While many of the park's features had been described by mountain men and other explorers, the West Thumb area was the first Yellowstone feature to be written about in a publication. Daniel T. Potts, a trapper in the Yellowstone region in the 1820s, wrote a letter to his brother in Philadelphia, Pennsylvania, regarding his experiences in this area.
The letter was later corrected for punctuation and spelling and printed in the Philadelphia Gazette on September 27, 1827. Part of the letter describing the northern part of the West Thumb Geyser Basin, which is currently known as "Potts Basin" follows:
...on the south borders of this lake is a number of hot and boiling springs some of water and others of most beautiful fine clay and resembles that of a mush pot and throws its particles to the immense height of from twenty to thirty feet in height[.] The clay is white and of a pink and water appears fathomless as it appears to be entirely hollow under neath. There is also a number of places where the pure sulfur is sent forth in abundance[.] One of our men visited one of those whilst taking his recreation[.] There at an instant the earth began a tremendous trembling and he with difficulty made his escape when an explosion took place resembling that of thunder. During our stay in that quarter I heard it every day[.]
In 1869, the first scientific expedition to explore the Yellowstone area, the Folsom- Cook-Peterson Expedition, visited the West Thumb Geyser Basin. David Folsom described the area as follows:
Among these were springs differing from any we had previously seen. They were situated along the shore for a distance of two miles, extending back from it about five hundred yards and into the lake perhaps as many feet. There were several hundred springs here, varying in size from miniature fountains to pools or wells seventy-five feet in diameter and of great depth. The water had a pale violet tinge, and was very clear, enabling us to discern small objects fifty or sixty feet below the surface. A small cluster of mud springs near by claimed our attention. These were filled with mud, resembling thick paint of the finest quality, differing in color from pure white to the various shades of yellow, pink, red and violet. During the afternoon they threw mud to the height of fifteen feet. . . .
Historically, visitors travelling to Yellowstone would arrive at West Thumb via stagecoach from the Old Faithful area.
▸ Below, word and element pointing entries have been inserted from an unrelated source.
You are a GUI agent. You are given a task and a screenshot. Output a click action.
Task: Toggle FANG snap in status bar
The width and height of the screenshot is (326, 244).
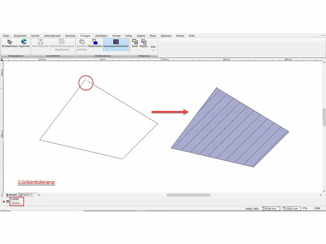248,208
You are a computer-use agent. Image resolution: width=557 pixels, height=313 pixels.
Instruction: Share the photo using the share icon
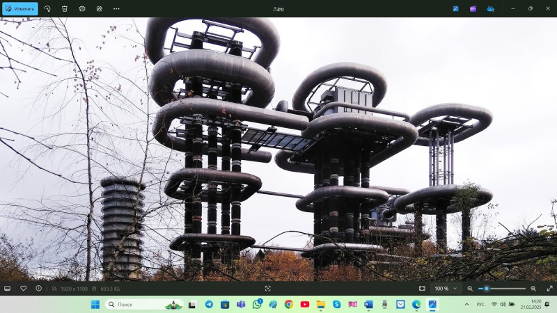[x=99, y=8]
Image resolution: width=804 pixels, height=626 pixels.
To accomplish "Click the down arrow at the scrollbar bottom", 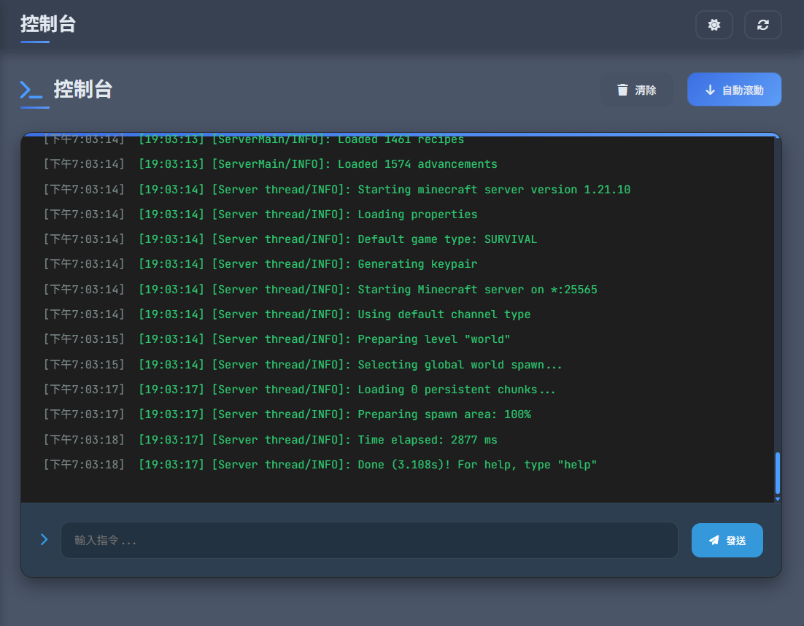I will (777, 499).
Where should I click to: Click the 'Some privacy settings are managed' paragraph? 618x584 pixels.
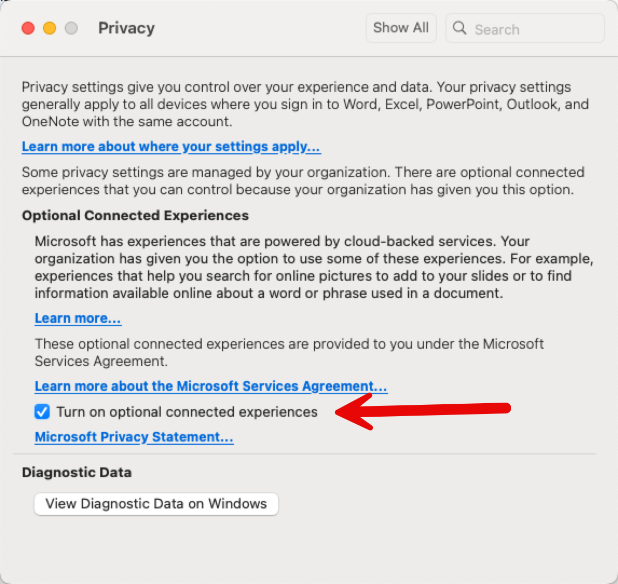tap(303, 181)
At West Thumb, they had the choice of continuing on the dusty, bumpy stagecoach or boarding the steamship "Zillah" to continue the journey to the Lake Hotel. The boat dock was located near the south end of the basin near Lakeside Spring.
The West Thumb area used to be the site of a large campground, cabins, a photo shop, a cafeteria, and a gas station. This development was located immediately next to the geyser basin with the park road passing between the two. In an effort to further protect the scenic quality and the very resource that visitors were coming to see, the National Park Service removed this development in the 1980s.